Do this. Rewrite the lines of the listing from the one containing "You are a computer-use agent. The" through its last line, inclusive, as a numbered list, skipping any blank lines and leaving out the pictures.

** START OF The data **

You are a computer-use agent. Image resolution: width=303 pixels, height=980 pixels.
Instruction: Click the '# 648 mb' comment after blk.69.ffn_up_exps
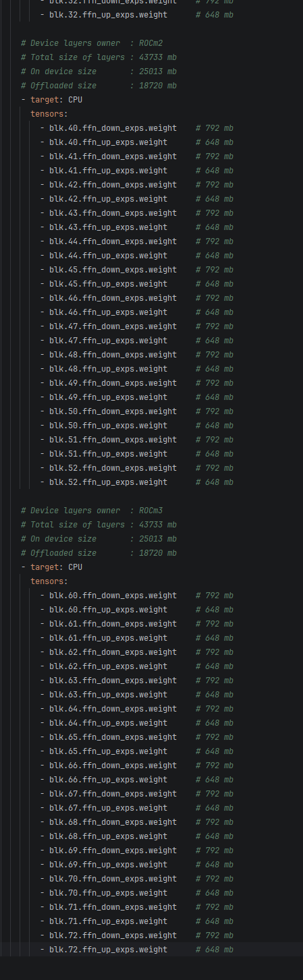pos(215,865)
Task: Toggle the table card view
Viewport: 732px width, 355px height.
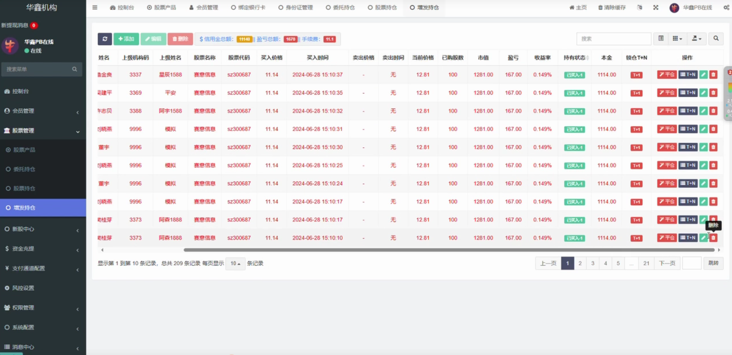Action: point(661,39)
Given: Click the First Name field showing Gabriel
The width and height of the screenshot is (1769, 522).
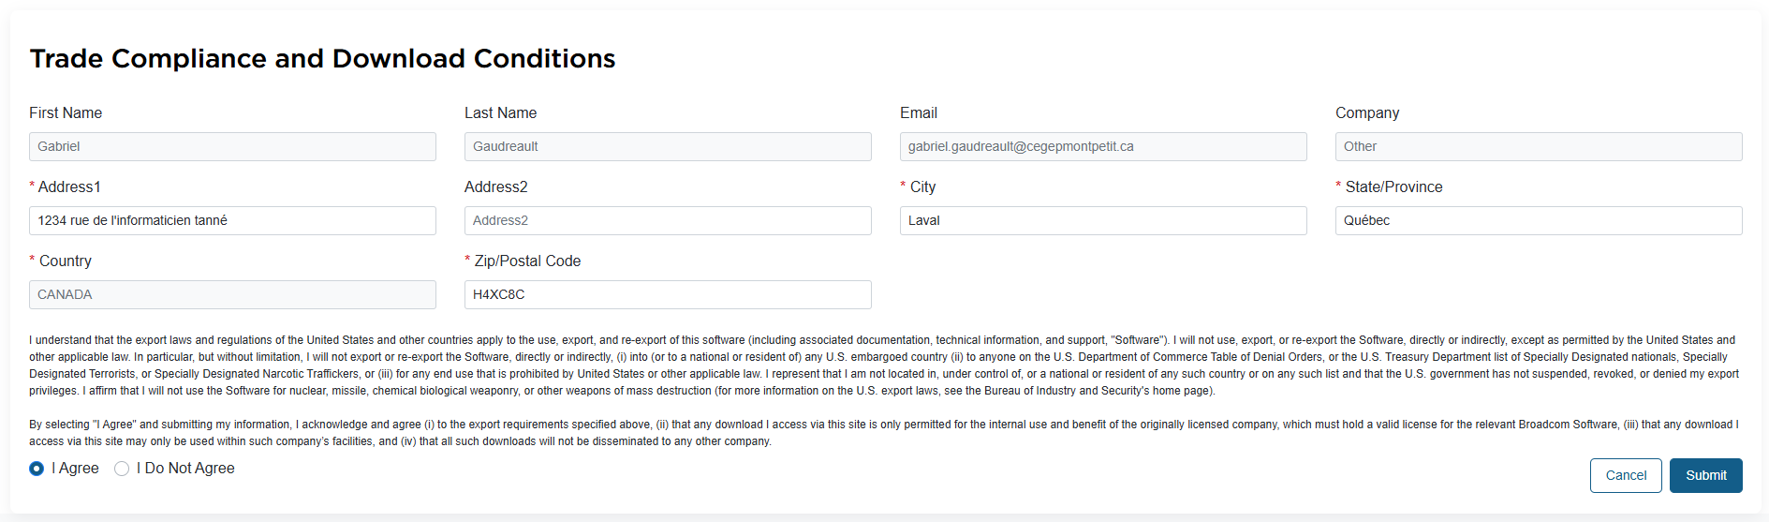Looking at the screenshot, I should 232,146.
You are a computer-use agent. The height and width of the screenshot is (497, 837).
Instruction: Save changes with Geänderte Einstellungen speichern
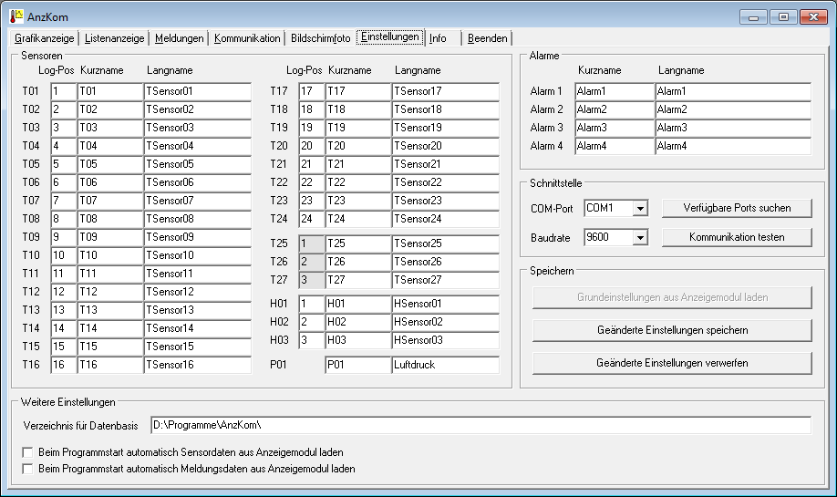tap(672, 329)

** END OF The data **

Solution for this exercise.
1. You are a computer-use agent. The height and width of the screenshot is (497, 837).
2. Instruction: Save changes with Geänderte Einstellungen speichern
3. tap(672, 329)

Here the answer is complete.